Un incubateur de solutions
Problème : les cancers pédiatriques sont un petit marché qui peine à convaincre les laboratoires des investissements nécessaires, par exemple pour comprendre les différences de fonctionnement de l'immunothérapie entre enfants et adultes.
C'est dans l'objectif de résoudre ce problème d'attractivité que le nouveau modèle « Made for Kids » a été imaginé par Imagine for Margo. En collaboration avec Creative Valley, un réseau d'incubateurs de start-up, l'association lance cet écosystème destiné à attirer investisseurs et start-up pour répondre aux besoins spécifiques de l'oncologie pédiatrique.
« Nous allons partir de problématiques concrètes comme la perte de fertilité à l'âge adulte ou la rééducation, et essayer de rassembler financeurs, chercheurs autour de projets de solution », précise Patricia Blanc. Exemple : si une molécule peut être repositionnée, un appel d’offres sera lancé afin d'identifier une start-up pour réaliser les essais cliniques nécessaires. L'emplacement des locaux n'est pas encore défini, mais le plateau de Saclay est pressenti. Un centre pilote de prise en charge des cancers pédiatriques va également voir le jour à Chambourcy.

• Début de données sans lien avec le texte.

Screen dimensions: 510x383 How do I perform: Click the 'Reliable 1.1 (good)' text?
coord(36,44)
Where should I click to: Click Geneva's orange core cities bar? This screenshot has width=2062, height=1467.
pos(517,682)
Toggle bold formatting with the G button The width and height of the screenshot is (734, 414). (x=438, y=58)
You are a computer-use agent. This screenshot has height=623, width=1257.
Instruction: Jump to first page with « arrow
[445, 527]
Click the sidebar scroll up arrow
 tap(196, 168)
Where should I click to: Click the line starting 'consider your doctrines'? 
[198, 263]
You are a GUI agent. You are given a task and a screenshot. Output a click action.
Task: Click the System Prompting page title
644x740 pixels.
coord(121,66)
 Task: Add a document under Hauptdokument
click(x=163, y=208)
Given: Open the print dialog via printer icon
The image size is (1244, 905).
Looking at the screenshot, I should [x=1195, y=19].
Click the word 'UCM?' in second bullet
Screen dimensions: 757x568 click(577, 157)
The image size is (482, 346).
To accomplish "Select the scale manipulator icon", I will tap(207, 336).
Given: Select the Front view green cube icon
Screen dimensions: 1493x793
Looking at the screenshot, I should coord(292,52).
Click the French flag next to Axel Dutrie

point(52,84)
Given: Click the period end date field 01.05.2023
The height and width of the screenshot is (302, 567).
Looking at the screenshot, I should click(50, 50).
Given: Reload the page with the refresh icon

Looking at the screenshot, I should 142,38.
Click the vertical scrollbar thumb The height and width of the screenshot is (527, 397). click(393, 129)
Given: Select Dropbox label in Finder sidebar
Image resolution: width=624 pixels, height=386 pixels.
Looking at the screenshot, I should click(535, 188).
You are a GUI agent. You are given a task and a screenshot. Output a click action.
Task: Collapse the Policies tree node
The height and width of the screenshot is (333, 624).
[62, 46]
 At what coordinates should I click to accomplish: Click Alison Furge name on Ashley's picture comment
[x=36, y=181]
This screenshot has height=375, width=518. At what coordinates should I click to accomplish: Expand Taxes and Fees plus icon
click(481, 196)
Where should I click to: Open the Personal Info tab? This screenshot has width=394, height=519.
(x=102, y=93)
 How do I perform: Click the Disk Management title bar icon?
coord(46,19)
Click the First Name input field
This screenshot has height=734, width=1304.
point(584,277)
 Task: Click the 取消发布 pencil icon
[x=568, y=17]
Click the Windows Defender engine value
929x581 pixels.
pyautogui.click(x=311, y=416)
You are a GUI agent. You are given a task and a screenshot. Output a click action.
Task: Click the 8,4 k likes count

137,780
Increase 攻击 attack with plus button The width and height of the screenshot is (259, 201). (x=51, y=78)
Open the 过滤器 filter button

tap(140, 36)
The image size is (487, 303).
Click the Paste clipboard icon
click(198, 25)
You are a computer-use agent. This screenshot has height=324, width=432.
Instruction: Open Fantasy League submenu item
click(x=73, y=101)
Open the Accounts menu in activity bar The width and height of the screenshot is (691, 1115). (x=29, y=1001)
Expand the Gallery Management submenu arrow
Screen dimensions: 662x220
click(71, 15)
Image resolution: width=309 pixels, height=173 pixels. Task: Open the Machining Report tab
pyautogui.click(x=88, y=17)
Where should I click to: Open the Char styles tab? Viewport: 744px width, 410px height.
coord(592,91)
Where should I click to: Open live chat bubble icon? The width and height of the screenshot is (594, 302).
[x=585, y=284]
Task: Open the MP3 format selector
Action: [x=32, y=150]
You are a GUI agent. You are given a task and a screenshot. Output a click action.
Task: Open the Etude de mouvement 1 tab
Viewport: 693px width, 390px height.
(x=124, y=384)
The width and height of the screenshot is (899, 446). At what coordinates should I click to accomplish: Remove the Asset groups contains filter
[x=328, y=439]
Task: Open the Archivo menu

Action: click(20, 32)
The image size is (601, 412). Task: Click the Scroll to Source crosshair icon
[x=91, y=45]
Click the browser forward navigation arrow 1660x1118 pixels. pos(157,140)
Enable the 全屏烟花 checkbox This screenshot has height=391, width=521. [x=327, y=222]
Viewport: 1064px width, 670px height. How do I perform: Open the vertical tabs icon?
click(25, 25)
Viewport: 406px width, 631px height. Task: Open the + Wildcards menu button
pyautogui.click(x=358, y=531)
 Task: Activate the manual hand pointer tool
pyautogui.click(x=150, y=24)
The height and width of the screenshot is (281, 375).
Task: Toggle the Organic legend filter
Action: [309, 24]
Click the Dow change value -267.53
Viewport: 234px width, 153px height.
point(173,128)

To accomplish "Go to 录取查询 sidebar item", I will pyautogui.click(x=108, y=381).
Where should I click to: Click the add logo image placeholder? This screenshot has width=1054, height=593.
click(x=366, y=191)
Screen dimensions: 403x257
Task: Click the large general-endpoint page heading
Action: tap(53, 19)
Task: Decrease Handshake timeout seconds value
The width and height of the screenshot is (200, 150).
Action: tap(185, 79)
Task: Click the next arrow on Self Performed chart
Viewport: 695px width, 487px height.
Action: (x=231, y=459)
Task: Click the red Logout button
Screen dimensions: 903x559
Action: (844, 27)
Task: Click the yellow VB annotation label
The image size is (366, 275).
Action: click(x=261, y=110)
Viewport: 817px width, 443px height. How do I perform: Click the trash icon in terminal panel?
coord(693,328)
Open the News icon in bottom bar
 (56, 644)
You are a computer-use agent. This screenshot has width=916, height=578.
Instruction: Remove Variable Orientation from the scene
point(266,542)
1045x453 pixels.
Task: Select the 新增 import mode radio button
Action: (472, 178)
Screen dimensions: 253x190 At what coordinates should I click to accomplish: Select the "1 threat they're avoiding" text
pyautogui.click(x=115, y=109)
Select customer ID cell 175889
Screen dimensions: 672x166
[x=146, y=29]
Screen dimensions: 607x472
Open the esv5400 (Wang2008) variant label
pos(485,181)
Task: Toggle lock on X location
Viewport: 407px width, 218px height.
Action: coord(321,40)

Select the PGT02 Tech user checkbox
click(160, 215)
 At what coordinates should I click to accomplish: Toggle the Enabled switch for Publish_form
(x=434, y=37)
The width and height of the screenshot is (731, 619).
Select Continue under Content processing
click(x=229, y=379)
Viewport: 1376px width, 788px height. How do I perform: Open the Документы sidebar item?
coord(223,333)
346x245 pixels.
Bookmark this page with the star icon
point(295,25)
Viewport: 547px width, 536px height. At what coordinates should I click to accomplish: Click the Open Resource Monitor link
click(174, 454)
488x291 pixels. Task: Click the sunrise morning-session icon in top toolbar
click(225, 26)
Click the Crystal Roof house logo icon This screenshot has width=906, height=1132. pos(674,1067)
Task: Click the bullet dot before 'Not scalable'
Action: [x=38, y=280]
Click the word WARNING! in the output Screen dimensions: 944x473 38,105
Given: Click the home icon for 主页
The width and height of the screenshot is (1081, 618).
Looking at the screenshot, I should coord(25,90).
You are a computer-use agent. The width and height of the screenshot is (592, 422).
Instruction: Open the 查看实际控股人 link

Une charte de soutien à l'oncopédiatrie
De plus, à l'occasion du colloque Fast organisé le 12 février par l'association Imagine for Margo, douze acteurs stratégiques (Unicancer, Gustave-Roussy, Institut Curie, le Leem, les laboratoires Roche, Sanofi, BMS, Amgen, Orphelia…) et huit associations ont signé une charte de soutien à l'oncopédiatrie. « Ce n'est pas une pétition mais une véritable charte d'engagement », précise Patricia Blanc. Les signataires promettent notamment de reconnaître le statut de cancer rare chez l’enfant et l’adolescent, d'accélérer la mise au point de nouveaux traitements et d'essais cliniques, d'œuvrer pour le développement de la formation en oncologie pédiatrique et l'information des familles.
Le rapport européen propose aussi la création d'un réseau européen de jeunes ayant survécu au cancer. « Un autre point très important à mes yeux est le droit à l'oubli, inventé par la France et adopté par cinq pays. Nous devons maintenant nous battre pour qu'il soit aussi adopté par les 22 pays qui restent », insiste la Pr Trillet-Lenoir.